New Jersey citizens should not have to deal with unfair or illegal debt collection practices from major banks and creditors. A bankruptcy judge recently handed down a verdict that essentially told Bank of America to be more mindful of those consumers who file a debtor's discharge.
Normally, a debtor's discharge is issued during the course of a personal bankruptcy. The judge recently fined Bank of America $12,500 for legal fees and emotional distress, which a consumer incurred because Bank of America failed to adhere to the rules regarding a debtor's discharge when they called him 38 times after the bank was legally prohibited from doing so.
This case and subsequent fine originated after Bank of America was served with a debtor's discharge, which is a legal injunction that prohibits debt holders and collection agencies from corresponding with their debtors through phone calls, letters or other means. While the court's fine sends a message to creditors and debt collectors, Bank of America's $2 billion dollar profit for the last quarter of 2011 will easily absorb this fine. Unfortunately, there are multiple reports that banking institution has routinely ignored these injunctions in the past and may do so in the future.

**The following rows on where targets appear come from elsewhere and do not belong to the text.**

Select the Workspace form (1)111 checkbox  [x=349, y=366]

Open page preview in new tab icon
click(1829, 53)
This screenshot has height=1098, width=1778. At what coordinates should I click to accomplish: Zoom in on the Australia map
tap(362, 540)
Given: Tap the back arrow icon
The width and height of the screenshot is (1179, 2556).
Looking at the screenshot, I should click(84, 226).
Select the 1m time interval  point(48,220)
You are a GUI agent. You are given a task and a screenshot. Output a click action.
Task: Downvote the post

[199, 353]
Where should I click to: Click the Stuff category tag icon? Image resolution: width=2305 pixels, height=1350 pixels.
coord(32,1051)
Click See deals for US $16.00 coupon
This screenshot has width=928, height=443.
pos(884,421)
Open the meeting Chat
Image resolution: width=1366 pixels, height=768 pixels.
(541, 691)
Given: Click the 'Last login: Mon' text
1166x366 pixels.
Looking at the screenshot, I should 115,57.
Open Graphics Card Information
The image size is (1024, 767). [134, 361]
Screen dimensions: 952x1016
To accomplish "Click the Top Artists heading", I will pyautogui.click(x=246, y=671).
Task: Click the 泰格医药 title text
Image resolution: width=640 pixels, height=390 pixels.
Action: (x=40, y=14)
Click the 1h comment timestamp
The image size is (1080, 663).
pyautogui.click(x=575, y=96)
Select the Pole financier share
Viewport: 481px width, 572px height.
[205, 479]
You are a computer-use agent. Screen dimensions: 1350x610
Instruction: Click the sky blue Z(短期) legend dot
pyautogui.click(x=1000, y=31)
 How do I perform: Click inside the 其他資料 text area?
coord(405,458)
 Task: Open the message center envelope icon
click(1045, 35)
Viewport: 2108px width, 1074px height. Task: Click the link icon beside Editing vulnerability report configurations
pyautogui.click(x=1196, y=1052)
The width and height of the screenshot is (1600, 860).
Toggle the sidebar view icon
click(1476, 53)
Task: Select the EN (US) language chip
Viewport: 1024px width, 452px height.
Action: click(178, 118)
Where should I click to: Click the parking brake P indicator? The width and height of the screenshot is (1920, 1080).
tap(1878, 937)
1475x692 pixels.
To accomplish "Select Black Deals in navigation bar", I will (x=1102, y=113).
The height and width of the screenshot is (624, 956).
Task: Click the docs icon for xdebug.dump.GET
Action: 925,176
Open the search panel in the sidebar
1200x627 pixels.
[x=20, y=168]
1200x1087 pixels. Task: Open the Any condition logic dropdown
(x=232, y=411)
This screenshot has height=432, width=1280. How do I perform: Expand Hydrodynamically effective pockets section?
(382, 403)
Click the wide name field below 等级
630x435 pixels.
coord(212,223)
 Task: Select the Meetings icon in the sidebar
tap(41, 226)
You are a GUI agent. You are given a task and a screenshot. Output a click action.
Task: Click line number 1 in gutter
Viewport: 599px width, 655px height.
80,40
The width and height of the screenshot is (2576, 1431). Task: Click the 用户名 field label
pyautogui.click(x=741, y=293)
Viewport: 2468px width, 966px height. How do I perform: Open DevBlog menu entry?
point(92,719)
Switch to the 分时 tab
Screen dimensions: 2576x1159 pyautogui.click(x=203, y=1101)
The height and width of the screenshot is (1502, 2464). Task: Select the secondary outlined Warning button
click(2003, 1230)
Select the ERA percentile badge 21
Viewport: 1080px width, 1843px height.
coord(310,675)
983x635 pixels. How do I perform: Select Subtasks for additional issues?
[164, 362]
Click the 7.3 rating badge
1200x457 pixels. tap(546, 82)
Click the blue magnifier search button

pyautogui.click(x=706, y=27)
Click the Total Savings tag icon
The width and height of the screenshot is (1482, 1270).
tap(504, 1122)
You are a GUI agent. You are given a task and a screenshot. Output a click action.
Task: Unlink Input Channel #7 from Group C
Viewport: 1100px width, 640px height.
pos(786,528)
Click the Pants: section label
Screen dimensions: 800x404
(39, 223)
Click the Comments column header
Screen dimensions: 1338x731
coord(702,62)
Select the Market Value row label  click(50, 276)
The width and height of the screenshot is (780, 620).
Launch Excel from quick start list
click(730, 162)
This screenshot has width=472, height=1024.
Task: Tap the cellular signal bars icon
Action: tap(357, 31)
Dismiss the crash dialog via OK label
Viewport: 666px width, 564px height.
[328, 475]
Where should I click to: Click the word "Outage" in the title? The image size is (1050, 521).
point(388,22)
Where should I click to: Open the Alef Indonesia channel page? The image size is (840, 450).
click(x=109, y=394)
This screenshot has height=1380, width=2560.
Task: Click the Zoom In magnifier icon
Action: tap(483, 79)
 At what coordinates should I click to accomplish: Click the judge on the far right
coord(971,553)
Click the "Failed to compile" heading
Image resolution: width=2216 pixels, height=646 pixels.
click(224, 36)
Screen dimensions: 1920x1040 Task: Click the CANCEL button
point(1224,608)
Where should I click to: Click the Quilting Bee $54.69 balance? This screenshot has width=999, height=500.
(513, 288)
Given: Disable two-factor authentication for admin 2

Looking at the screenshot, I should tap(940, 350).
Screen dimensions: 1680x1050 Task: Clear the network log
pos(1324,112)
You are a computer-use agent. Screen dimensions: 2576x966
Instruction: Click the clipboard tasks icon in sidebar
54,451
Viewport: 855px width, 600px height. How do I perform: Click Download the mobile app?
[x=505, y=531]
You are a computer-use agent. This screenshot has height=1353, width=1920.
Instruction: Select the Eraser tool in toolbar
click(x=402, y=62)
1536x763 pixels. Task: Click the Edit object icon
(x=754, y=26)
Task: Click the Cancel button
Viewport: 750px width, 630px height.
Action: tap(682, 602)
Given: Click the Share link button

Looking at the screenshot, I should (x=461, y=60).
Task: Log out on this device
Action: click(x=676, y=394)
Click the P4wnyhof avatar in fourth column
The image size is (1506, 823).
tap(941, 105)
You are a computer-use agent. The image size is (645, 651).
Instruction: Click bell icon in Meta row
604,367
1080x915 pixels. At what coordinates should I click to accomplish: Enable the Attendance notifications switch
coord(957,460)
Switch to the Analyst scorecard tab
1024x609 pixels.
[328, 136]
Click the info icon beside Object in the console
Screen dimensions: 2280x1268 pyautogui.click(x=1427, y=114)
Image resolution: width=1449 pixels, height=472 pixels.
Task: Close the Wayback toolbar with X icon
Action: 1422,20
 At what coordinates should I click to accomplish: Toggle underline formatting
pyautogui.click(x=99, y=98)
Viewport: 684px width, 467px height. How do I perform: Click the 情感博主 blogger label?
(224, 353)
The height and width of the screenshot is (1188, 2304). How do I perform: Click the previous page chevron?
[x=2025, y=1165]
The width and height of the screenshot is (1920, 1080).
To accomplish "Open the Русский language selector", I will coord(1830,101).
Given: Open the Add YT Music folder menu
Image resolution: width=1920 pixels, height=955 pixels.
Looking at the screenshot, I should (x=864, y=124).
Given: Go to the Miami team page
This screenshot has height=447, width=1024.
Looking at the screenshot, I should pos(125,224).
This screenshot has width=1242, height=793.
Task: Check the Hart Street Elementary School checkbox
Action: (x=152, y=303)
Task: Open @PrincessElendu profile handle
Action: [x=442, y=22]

This bankruptcy court ruling aids all state and nationwide consumers attempting to reorganize their finances, especially those going through a personal bankruptcy. However, it hardly guarantees that it will stop creditors and debt collectors from trying to take whatever means necessary to collect their debt, even if it means using unfair tactics. Those New Jersey residents who are victimized by these types of illegal activities may benefit from understanding the law, particularly under the terms of the Fair Debt Collection Practices Act, and taking appropriate action to prevent abuse from overzealous creditors.